Engaging Parents to Support Good School Attendance
Poor school attendance is a strong predictor of school dropout. Children can’t learn if they aren’t present in school, so attendance is a must. Parents are best positioned to ensure children attend school and to build the expectation around attendance.
Handout for parents:
Why should we focus on attendance?
Children can’t learn if they aren’t present in school, so attendance is a must. By 6th grade, missing 20% (or two months of school) is a critical warning sign of school drop-out. By 9th grade, missing 20% of school can be a better predictor of drop-out than 8th grade test scores.
We can influence attendance and poor attendance can be prevented. Parents are best positioned to ensure children attend school and to build the expectation around attendance.
What Schools Can Do
- Educate families about the adverse impact of poor attendance on school achievement.
- Inform parents about the positive incentives students receive for good attendance; consider recognizing parents as well for their role in their child’s attendance.
- Notify parents that their child’s absence was noticed either through a call home or, if feasible, an email.
- Reach out to families to find out what is happening if children begin to miss school regularly. Where appropriate, refer families to available resources in the community.
What community agencies can do
- Teach parents about the importance of regular attendance starting in kindergarten.
- Help parents of older students understand that excessive absence is a critical warning sign for dropping out.
- Partner with schools to provide social work and case management supports to families of children with extended absences.

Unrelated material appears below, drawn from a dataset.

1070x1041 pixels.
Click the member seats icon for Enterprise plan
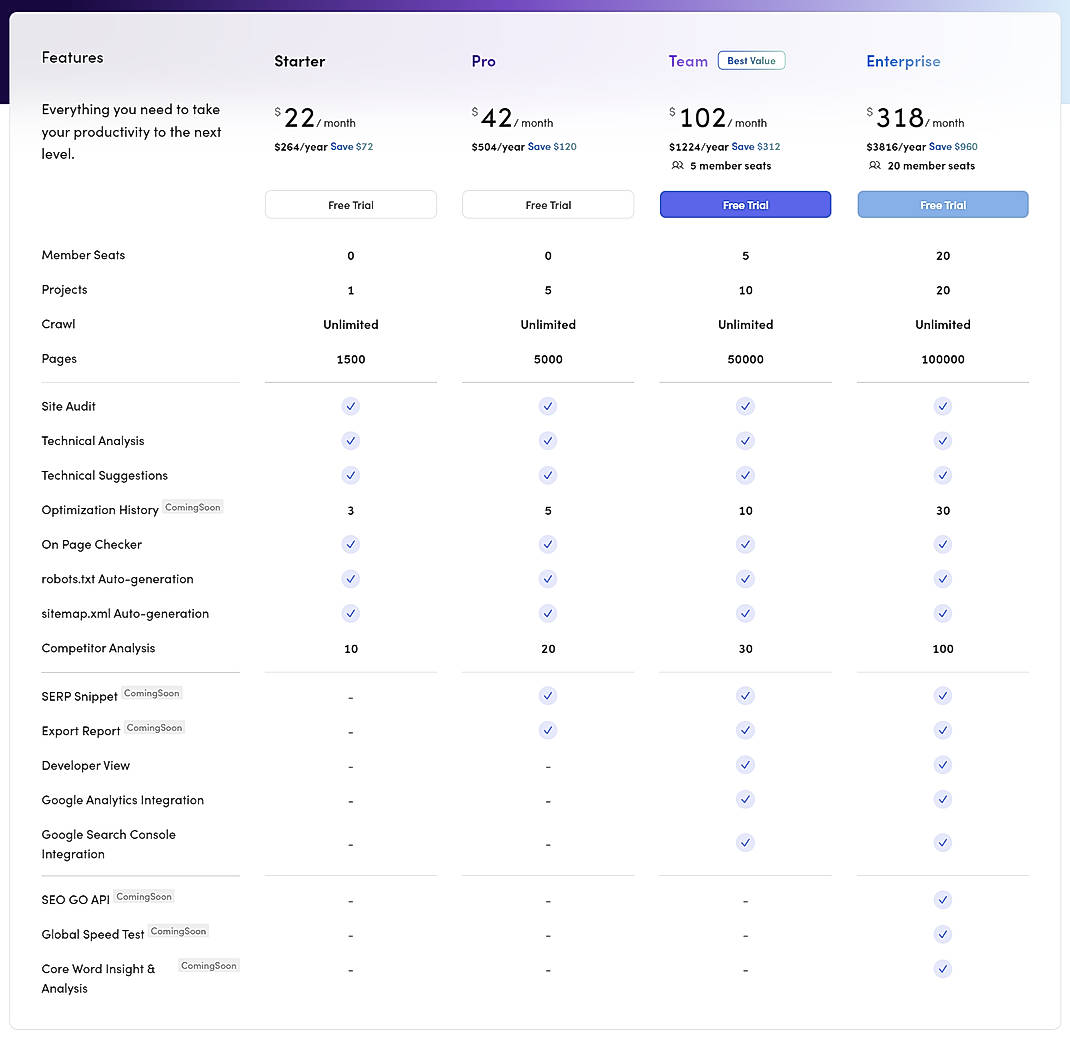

- Address barriers to attendance by offering services (economic supports, social services, etc.) at schools and referring families to other available resources in the community.
What parents can do
- Help your child get into the habit and learn the value of regular routines.

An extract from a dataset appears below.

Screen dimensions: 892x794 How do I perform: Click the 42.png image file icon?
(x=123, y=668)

- Teach your child that attending school is nonnegotiable unless they are truly sick.
- Build relationships with other families and discuss how you can help each other out (e.g., drop off or pick up children, babysit, translation assistance) in times of need or emergencies.
- Identify non-academic activities (drama, art, music, etc.) that can help motivate your child’s interest in school and learning and seek out schools that can offer those experiences.